“El que se va de Quito pierde su banquito, y el que vuelve de Suiza se sienta aprisa” (Juego infantil ecuatoriano).

Ah… ¡El poder! Esa cosa leve y contingente: se tiene o no se tiene. O una mañana se tiene y al mediodía ya no se tiene. Nada evidencia tanto la vacuidad de nuestra condición de sujetos del inconsciente como la relación que tenemos con el poder. Como decía Lacan: el sujeto es lo que un significante representa para otro significante. O para decirlo en sencillo: carecemos de esencia, de condición de ser, apenas “somos” hombres, maridos, mujeres, esposas, madres, médicos, ministras, militares, futbolistas, asesoras, sumos pontífices o cualquier cosa que creamos que nos representa ante los demás, tan carentes como nosotros. Es decir, si “somos” algo, es para el Otro y para los otros. A lo sumo, el nombre propio es el significante en el que mejor sostenemos la ilusión de ser, aunque descubramos que hay otros que se llaman igual que nosotros, incluyendo varios antepasados, algunos de penosa recordación.
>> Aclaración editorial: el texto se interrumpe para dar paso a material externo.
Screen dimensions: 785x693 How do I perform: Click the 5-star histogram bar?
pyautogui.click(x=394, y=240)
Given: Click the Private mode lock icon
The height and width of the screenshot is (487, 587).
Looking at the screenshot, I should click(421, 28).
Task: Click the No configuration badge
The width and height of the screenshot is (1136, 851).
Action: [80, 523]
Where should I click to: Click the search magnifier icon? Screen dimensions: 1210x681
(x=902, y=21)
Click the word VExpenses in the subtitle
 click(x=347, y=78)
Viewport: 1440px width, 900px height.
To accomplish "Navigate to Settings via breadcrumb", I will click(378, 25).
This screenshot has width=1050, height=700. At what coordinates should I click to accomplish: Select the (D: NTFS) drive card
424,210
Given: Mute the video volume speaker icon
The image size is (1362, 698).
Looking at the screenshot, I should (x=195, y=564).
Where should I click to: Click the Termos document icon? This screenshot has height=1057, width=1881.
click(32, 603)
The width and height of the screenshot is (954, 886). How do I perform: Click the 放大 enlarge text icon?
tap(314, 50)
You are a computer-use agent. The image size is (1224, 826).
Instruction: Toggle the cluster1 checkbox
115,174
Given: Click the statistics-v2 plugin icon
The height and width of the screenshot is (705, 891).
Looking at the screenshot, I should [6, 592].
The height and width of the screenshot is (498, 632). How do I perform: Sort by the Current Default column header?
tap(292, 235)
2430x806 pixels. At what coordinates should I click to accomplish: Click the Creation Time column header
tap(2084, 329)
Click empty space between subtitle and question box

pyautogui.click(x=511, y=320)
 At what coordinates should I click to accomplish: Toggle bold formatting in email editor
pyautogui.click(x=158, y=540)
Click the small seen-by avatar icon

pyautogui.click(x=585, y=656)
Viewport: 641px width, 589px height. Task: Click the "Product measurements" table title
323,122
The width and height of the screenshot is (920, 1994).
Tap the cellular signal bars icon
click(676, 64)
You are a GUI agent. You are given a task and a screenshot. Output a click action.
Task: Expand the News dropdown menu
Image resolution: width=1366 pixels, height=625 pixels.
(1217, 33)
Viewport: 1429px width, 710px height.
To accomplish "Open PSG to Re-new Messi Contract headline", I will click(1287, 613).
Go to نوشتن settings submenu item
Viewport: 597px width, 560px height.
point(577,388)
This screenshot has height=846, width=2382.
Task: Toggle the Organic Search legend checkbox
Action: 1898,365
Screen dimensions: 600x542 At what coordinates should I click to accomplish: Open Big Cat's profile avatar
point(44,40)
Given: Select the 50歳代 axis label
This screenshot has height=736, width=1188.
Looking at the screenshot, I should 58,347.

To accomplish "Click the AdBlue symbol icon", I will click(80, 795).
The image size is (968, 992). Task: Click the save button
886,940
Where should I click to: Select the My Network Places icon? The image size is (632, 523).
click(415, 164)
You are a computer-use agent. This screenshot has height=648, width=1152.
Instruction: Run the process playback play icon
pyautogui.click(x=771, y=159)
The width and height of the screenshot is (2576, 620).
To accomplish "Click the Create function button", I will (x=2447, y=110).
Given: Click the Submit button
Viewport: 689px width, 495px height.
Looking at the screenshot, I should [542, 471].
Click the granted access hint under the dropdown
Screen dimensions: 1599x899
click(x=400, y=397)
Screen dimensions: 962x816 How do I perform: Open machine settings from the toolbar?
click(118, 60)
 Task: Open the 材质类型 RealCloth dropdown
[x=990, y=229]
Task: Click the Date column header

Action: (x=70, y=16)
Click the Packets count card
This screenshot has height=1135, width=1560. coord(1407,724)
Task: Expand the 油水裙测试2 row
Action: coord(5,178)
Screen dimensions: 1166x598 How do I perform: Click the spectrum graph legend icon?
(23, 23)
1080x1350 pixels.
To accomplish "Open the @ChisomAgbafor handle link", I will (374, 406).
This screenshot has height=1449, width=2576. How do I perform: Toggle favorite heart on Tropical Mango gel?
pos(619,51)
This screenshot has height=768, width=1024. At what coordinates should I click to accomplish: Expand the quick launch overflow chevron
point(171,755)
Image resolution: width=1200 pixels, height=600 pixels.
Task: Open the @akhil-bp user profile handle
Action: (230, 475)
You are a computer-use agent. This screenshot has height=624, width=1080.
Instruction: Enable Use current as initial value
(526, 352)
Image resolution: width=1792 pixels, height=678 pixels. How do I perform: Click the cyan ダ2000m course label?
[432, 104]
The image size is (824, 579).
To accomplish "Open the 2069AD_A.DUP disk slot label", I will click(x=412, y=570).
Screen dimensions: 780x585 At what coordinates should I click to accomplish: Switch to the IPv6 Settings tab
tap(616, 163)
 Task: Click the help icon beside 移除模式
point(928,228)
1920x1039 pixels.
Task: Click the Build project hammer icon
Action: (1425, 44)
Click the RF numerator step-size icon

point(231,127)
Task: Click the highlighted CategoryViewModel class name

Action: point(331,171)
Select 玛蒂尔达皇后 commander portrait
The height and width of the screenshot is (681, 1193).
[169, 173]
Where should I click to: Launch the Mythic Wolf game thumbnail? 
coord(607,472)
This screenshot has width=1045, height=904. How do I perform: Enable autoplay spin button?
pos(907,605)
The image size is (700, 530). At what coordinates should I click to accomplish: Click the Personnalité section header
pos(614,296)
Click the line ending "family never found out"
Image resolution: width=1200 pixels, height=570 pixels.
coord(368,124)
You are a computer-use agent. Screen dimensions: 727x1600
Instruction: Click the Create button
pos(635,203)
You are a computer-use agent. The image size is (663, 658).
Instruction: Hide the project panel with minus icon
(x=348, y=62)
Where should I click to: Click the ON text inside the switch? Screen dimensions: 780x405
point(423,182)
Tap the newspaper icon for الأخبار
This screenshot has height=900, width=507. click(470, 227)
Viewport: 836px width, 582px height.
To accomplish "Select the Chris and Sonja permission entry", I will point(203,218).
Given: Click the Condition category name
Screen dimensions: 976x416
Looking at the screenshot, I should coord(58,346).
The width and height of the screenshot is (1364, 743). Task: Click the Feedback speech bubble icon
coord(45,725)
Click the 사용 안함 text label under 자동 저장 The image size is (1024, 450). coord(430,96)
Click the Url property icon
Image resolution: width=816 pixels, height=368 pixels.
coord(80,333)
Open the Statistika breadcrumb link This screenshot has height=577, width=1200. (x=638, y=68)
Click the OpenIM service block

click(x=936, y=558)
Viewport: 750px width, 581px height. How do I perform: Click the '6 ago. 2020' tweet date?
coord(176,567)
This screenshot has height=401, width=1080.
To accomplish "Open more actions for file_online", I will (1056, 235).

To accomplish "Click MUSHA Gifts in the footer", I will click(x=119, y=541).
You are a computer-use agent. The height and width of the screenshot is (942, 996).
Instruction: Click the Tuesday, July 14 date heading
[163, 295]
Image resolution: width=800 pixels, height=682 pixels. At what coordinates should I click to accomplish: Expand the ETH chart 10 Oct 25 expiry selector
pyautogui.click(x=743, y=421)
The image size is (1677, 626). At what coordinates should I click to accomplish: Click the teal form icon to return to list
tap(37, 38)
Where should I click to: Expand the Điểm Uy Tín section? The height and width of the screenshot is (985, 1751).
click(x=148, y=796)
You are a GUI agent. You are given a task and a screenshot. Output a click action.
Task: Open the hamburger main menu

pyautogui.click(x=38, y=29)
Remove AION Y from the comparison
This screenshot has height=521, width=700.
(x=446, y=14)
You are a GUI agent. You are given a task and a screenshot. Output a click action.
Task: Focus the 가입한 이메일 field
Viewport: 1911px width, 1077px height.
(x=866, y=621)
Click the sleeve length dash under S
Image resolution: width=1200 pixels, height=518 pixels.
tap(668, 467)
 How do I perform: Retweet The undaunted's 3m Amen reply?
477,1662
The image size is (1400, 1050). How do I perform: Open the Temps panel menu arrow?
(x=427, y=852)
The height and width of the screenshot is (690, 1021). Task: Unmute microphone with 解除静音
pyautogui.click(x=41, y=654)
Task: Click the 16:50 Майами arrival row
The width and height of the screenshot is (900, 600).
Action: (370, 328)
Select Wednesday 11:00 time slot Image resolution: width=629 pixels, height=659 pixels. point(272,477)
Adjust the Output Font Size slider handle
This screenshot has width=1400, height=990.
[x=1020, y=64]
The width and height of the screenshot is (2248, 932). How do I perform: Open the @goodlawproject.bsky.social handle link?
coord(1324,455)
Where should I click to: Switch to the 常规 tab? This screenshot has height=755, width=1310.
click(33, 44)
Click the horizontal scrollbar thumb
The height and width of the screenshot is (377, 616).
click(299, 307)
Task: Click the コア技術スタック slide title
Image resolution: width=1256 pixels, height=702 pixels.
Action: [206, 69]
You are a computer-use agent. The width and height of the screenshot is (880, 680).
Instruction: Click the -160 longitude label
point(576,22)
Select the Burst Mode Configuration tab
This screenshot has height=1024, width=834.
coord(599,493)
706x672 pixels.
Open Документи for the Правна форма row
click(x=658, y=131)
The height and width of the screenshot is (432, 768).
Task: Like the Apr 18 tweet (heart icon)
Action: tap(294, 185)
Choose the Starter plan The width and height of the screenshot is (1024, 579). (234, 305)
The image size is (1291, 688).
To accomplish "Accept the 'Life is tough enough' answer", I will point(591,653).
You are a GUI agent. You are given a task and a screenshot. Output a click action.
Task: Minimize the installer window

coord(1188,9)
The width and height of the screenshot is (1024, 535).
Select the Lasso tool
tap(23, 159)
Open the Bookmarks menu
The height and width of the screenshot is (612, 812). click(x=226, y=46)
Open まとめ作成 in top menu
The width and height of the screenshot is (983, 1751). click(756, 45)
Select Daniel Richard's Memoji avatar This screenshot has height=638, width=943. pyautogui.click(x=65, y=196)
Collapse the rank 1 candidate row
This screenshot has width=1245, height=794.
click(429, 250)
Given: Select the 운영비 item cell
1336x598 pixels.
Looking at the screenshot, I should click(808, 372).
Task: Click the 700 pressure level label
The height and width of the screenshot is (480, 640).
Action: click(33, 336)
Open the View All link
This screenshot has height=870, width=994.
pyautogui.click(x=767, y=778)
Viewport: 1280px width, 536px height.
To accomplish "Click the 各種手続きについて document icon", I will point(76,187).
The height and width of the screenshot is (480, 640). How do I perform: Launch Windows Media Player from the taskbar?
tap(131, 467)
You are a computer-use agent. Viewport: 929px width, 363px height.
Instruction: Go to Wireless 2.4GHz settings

Pero existe otra representación aún más insustancial que las anteriores: la de “ser un ex”. Melancólico predicamento el de un ex ministro, director, docente universitario, alcalde, general del Ejército, gerente, juez, presidente de la República… La lista es inagotable y llega hasta el extremo del que presume de “exexiliado”, que volvió de Miami, Panamá, Buenos Aires, o donde sea, lo que resulta común en nuestra vida social y política. Quienes se sostengan solamente en los significantes pretéritos que ellos creían que les confería alguna esencia, están condenados a parafrasear el tango: “Si arrastré por este Twitter la nostalgia de haber sido y el dolor de ya no ser”. Así, cuesta abajo en la rodada, resentirán la supuesta “ingratitud y deslealtad de los hombres… y de las mujeres”, y se la reprocharán a sus antiguos colegas y colaboradores. En el mejor de los casos, apenas conseguirán una placa conmemorativa con su nombre en algún lugar público. Porque quien aspire a ser un héroe o un prócer que haga historia, habitualmente termina “siendo historia”.

Nadien somos indispensables”. No recuerdo cuándo ni dónde escuché por primera vez el vulgarismo quiteño, gramaticalmente incorrecto pero verdadero acerca del sujeto y su falta de ser. Les duele verificar que los procesos, las instituciones, los demás y la vida en general sobreviven a los “ex”, por meritoria o fallida que haya sido la labor cumplida en esa función que los representaba ante el resto. Pero así son las cosas. En tanto sujetos somos evanescentes, y en tanto vivientes somos mortales. Es lo que nuestro narcisismo se resiste a admitir: que somos in-significantes frente a la verdad de que la existencia de las sociedades y de las culturas se sostiene en las instituciones y en las estructuras que nos preceden y nos sobrevivirán, empezando por la del lenguaje. Es lo que el arraigado narcisismo de los ecuatorianos no puede aceptar. Un pueblo que demanda mesías y refundadores cada cuatro años, ante la pereza que nos causa la tarea de remediar la bicentenaria fragilidad de nuestras instituciones, para darles un fundamento que trascienda la vanidad de cada ciudadano y la de cada salvador (re)electo.